Brief: In the data below, find the line containing "Select the background color swatch", then set down that line and every later line up to and including the line containing "Click the Views", exactly.

Stored items
★ ★ ★

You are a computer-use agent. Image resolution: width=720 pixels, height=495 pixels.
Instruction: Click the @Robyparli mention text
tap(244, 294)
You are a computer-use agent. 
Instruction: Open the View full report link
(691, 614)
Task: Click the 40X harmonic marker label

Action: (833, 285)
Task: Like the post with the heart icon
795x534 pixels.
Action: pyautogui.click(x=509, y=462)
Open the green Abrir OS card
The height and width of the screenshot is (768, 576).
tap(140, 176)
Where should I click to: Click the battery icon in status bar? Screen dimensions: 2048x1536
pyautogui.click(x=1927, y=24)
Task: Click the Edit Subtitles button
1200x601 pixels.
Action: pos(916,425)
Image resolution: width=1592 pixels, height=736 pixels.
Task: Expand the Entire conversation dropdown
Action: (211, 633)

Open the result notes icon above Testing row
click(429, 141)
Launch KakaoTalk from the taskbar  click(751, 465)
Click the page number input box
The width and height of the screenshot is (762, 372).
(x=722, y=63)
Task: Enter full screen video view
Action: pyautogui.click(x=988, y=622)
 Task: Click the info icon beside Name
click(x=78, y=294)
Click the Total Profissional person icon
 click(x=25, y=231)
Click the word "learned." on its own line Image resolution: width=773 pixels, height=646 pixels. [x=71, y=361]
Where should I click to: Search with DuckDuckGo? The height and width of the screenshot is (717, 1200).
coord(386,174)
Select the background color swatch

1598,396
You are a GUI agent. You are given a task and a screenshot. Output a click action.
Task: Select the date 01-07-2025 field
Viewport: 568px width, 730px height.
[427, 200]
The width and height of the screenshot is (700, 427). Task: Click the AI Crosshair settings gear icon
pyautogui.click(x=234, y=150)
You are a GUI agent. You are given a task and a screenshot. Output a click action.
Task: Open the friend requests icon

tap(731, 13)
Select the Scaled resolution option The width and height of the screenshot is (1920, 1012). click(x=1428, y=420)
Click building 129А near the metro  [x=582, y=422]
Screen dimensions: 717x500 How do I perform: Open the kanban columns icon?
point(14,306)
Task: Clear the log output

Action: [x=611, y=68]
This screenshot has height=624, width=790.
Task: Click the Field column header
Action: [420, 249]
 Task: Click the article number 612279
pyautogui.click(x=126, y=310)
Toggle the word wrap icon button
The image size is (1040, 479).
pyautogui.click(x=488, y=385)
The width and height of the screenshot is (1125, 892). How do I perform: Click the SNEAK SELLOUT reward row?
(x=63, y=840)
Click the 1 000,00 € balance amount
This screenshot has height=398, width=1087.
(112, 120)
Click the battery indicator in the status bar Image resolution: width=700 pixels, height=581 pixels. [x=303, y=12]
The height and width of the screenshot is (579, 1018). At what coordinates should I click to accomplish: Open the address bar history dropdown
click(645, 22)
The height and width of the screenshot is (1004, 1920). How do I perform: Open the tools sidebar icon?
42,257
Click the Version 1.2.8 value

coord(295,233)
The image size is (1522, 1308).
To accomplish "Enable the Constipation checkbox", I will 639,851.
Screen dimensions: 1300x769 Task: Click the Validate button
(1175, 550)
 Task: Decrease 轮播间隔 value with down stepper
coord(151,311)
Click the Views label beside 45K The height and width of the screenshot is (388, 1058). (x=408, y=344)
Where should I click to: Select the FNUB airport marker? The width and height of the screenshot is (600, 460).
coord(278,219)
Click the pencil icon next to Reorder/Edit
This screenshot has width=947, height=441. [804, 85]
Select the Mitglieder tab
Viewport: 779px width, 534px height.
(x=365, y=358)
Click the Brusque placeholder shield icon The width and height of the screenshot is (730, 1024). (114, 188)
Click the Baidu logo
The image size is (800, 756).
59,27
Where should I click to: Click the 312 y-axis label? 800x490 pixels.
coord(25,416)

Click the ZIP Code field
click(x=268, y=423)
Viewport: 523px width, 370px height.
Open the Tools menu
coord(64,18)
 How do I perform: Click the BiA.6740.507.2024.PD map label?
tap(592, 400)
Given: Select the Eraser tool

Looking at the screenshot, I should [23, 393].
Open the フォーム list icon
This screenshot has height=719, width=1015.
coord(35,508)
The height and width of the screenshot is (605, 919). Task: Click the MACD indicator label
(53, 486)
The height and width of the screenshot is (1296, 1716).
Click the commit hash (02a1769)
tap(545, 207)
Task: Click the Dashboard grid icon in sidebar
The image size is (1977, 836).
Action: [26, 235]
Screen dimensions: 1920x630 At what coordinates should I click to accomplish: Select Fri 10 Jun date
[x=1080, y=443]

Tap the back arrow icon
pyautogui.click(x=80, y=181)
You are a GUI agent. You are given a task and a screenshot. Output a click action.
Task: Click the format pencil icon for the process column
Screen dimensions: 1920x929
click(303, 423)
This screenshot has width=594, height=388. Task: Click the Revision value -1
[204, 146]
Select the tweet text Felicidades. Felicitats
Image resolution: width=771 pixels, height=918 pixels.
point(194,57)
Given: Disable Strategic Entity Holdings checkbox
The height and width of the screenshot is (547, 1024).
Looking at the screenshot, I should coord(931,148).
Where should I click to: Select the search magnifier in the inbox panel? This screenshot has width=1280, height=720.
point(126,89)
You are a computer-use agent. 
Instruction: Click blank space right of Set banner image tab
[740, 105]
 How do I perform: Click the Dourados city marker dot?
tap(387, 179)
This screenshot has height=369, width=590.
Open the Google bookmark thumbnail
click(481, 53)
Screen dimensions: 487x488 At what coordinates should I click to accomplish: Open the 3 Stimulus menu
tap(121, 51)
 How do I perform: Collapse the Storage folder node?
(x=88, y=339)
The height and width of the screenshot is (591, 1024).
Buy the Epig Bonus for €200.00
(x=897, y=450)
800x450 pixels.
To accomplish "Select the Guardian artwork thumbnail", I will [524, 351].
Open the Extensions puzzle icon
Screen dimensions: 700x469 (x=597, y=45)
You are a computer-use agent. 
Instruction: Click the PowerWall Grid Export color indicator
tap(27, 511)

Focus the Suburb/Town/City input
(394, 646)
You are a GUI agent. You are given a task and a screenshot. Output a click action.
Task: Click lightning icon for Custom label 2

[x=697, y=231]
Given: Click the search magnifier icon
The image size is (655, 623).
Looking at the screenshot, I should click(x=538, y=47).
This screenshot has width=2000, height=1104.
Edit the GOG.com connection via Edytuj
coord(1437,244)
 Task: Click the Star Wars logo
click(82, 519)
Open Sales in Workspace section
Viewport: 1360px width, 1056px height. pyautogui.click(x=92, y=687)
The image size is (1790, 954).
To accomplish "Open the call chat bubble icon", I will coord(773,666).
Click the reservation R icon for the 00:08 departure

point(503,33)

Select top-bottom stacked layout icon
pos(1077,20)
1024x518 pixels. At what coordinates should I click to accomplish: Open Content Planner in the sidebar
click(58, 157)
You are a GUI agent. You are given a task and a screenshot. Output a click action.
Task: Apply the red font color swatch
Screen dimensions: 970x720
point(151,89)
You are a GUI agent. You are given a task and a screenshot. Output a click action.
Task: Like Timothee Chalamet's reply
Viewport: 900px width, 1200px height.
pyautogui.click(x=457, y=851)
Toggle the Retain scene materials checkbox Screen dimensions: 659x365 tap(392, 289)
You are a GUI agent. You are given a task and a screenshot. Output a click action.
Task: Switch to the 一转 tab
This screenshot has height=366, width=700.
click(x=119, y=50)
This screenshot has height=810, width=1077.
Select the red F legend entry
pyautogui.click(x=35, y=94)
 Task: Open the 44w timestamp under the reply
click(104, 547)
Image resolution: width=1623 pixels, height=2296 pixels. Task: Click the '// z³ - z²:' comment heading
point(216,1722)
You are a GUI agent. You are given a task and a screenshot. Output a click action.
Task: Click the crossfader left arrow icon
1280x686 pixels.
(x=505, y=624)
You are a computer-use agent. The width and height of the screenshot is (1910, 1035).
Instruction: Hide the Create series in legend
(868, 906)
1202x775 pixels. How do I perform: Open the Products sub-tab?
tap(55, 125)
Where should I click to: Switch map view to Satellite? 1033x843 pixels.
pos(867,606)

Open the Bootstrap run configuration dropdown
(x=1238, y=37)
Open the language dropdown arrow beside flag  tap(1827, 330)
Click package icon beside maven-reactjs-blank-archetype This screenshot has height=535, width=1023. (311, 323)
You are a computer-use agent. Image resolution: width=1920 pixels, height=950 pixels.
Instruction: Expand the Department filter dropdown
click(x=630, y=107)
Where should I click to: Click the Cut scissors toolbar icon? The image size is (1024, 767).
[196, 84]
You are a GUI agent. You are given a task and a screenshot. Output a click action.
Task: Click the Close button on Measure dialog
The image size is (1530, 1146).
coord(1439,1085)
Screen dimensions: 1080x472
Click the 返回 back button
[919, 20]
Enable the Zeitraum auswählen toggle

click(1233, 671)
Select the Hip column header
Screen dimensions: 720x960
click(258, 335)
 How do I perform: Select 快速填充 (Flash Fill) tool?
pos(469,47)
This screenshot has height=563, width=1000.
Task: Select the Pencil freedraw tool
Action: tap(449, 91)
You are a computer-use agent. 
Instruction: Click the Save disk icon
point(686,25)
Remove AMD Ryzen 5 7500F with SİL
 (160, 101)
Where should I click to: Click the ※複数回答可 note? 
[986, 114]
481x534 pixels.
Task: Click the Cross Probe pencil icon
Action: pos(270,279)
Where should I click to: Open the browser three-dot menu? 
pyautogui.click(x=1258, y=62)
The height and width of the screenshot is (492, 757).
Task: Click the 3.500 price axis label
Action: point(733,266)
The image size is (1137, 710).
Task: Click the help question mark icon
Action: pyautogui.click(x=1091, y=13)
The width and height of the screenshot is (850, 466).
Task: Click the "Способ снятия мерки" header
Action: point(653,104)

★ ★ ★

Exercise solution:
Select the background color swatch

1598,396
You are a GUI agent. You are given a task and a screenshot. Output a click action.
Task: Select the date 01-07-2025 field
Viewport: 568px width, 730px height.
[427, 200]
The width and height of the screenshot is (700, 427). Task: Click the AI Crosshair settings gear icon
pyautogui.click(x=234, y=150)
You are a GUI agent. You are given a task and a screenshot. Output a click action.
Task: Open the friend requests icon

tap(731, 13)
Select the Scaled resolution option The width and height of the screenshot is (1920, 1012). click(x=1428, y=420)
Click building 129А near the metro  [x=582, y=422]
Screen dimensions: 717x500 How do I perform: Open the kanban columns icon?
point(14,306)
Task: Clear the log output

Action: [x=611, y=68]
This screenshot has height=624, width=790.
Task: Click the Field column header
Action: [420, 249]
 Task: Click the article number 612279
pyautogui.click(x=126, y=310)
Toggle the word wrap icon button
The image size is (1040, 479).
pyautogui.click(x=488, y=385)
The width and height of the screenshot is (1125, 892). How do I perform: Click the SNEAK SELLOUT reward row?
(x=63, y=840)
Click the 1 000,00 € balance amount
This screenshot has height=398, width=1087.
(112, 120)
Click the battery indicator in the status bar Image resolution: width=700 pixels, height=581 pixels. [x=303, y=12]
The height and width of the screenshot is (579, 1018). At what coordinates should I click to accomplish: Open the address bar history dropdown
click(645, 22)
The height and width of the screenshot is (1004, 1920). How do I perform: Open the tools sidebar icon?
42,257
Click the Version 1.2.8 value

coord(295,233)
The image size is (1522, 1308).
To accomplish "Enable the Constipation checkbox", I will 639,851.
Screen dimensions: 1300x769 Task: Click the Validate button
(1175, 550)
 Task: Decrease 轮播间隔 value with down stepper
coord(151,311)
Click the Views label beside 45K The height and width of the screenshot is (388, 1058). (x=408, y=344)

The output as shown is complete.